话音一落,宁采臣气息骤然消散,整个人垂下头颅。
金光灿灿的魂魄离体,涌入召唤而出的金佛之中。
金佛的脸色变得更加凄苦,顿时金光大盛。
与此同时,舍力地府中极乐净土与无间地狱上方横亘的佛陀法身蓦然消失不见。
轰隆隆
现实中,硕大的漆黑色圆球狠狠的撞在了金佛之上。
刹那间,漆黑色的圆球爆发开来,仿若清水中滴入一滴浓墨一般,黑暗扩散开来。
整个王都都陷入一片黑暗之中,哪怕是众人的神识都看不见任何东西。
唯一能看见的便是虚无黑暗中玄武那血红色的双瞳。
磅礴的威能扫荡开来,一切建筑、阵法、地脉均被摧毁殆尽。
真真切切的犁地三十丈,横扫数万里。
七夜在一众魔将的拼死护卫下保住了性命,但魔将们却被余威扫过,化为尘埃。
无数生灵,山川草木皆泯灭一空。
王城数百里外,在此等候的燕赤霞和红叶刚刚才扛过莫大的吞噬力。
现如今却被这磅礴余威扫成白骨,只余魂魄在冥冥保佑下,被地府牵引。
方圆数万里皆化作一片深渊绝蜮。
惊天霹雳在九煞绝地上空闪烁,似是天地在哀鸣,又似上苍想要凭借雷电将这片绝蜮打破,拯救苍生。
“宁郎!你在哪。”
黑暗中,依稀能听见聂小倩的悲呼声。
困住聂小倩的阵法已经被玄武释放的黑球余威所销毁。
聂小倩在黑暗中胡乱飘荡,想要寻找到宁采臣所在。
可这片绝蜮屏蔽了一切感知,无有上下左右之分,就连时间流逝都感知不到,聂小倩仿若懵懂孤魂一般在黑暗中游荡。

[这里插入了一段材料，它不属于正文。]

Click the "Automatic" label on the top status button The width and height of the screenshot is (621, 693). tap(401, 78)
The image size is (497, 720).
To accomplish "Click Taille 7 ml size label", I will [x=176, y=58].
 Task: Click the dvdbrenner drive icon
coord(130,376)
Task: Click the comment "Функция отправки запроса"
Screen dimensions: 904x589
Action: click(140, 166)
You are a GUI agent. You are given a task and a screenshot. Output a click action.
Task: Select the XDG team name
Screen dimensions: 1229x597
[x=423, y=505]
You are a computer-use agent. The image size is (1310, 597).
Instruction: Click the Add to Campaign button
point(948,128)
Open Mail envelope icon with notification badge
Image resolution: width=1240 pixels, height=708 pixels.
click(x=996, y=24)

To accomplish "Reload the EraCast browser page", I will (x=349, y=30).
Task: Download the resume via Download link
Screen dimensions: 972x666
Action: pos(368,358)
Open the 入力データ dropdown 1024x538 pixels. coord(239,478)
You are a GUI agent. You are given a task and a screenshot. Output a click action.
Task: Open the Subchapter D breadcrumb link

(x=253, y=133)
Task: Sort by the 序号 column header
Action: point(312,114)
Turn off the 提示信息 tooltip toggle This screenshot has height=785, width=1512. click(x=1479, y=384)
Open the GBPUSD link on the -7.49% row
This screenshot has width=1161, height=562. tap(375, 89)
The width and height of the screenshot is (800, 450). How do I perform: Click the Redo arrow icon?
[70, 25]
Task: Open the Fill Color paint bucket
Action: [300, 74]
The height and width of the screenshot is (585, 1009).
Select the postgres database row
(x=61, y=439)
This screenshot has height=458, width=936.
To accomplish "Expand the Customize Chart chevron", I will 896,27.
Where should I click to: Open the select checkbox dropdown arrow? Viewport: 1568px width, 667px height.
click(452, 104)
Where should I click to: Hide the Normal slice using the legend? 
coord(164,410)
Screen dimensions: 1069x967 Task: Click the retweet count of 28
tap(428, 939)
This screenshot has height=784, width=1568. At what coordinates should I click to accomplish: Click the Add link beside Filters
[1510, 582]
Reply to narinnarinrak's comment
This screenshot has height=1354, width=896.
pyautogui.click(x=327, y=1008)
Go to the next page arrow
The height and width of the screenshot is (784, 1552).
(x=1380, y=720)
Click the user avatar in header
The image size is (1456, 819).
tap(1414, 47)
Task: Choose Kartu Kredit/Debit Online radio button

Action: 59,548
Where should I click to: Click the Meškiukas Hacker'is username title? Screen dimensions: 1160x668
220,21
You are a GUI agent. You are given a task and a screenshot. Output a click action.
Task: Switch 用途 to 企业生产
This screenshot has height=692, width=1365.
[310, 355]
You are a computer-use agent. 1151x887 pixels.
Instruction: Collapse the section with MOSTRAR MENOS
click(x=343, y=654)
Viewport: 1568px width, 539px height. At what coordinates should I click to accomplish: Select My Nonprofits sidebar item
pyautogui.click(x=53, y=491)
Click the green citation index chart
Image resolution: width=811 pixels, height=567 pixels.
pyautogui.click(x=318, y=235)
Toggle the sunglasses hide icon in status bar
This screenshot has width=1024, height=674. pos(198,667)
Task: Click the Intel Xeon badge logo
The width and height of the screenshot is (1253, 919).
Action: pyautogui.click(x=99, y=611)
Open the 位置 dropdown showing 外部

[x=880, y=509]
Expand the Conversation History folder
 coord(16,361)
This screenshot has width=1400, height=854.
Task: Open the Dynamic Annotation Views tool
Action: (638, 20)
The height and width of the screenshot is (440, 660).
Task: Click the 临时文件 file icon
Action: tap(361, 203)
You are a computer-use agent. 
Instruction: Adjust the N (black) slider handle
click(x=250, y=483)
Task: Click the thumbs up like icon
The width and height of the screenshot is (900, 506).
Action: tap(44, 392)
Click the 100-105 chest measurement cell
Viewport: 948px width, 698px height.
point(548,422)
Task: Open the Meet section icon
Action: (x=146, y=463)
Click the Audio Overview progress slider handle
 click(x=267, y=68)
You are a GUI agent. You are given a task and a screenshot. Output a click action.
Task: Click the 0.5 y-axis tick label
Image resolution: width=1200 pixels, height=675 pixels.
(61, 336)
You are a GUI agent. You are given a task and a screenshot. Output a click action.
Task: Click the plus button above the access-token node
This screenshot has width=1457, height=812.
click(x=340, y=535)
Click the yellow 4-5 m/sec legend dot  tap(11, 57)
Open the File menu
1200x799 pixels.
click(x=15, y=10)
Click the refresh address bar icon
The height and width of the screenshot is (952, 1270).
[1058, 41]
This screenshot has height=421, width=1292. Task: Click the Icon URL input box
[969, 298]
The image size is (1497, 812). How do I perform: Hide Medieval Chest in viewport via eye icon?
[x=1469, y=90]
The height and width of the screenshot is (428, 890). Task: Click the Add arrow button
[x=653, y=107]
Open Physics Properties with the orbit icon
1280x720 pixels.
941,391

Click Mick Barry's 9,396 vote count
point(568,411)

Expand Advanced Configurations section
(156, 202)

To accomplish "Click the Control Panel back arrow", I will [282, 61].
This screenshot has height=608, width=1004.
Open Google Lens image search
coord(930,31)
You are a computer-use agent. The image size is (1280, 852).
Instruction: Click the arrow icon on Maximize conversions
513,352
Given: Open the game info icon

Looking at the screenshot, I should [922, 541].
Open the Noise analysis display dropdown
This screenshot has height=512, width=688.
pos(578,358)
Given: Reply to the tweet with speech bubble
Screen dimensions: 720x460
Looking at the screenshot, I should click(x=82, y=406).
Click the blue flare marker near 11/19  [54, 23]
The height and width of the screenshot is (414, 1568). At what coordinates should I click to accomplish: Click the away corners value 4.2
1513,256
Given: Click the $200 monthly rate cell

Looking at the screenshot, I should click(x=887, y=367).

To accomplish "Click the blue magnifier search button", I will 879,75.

聂小倩不知游荡了多久,似刹那似永恒,绝望渐渐蔓延至心头。
忽然。
“阿弥陀佛。”
随着一声佛号响起,绝蜮中亮起柔和的白光,好似利剑一般撕裂黑暗,让天地重归光明。
只见巨大的深坑中,一袭白衣的宁采臣,长发尽皆脱落,赤足踩在漆黑色的地面,面含笑意双手合十,一步一步朝着聂小倩方向走来。
每踏出一步,漆黑色的地面上便会留下金灿灿的脚印。
脚印上好似附着莫大生机,青草鲜花从脚印中长出,为这片单调的天地涂上希望的颜色。
“稽首三界尊,皈依十方佛。
吾今发宏愿,持诵金刚经。
上报四重恩,下济三途苦。
若有见闻者,悉发菩提心。
尽此一报身,同生极乐国。”
佛音好似晨钟暮鼓般从生灵心头响起,充斥天地的白光似是有了灵性一般将漆黑色的玄武包裹,并渗透进玄武的躯体。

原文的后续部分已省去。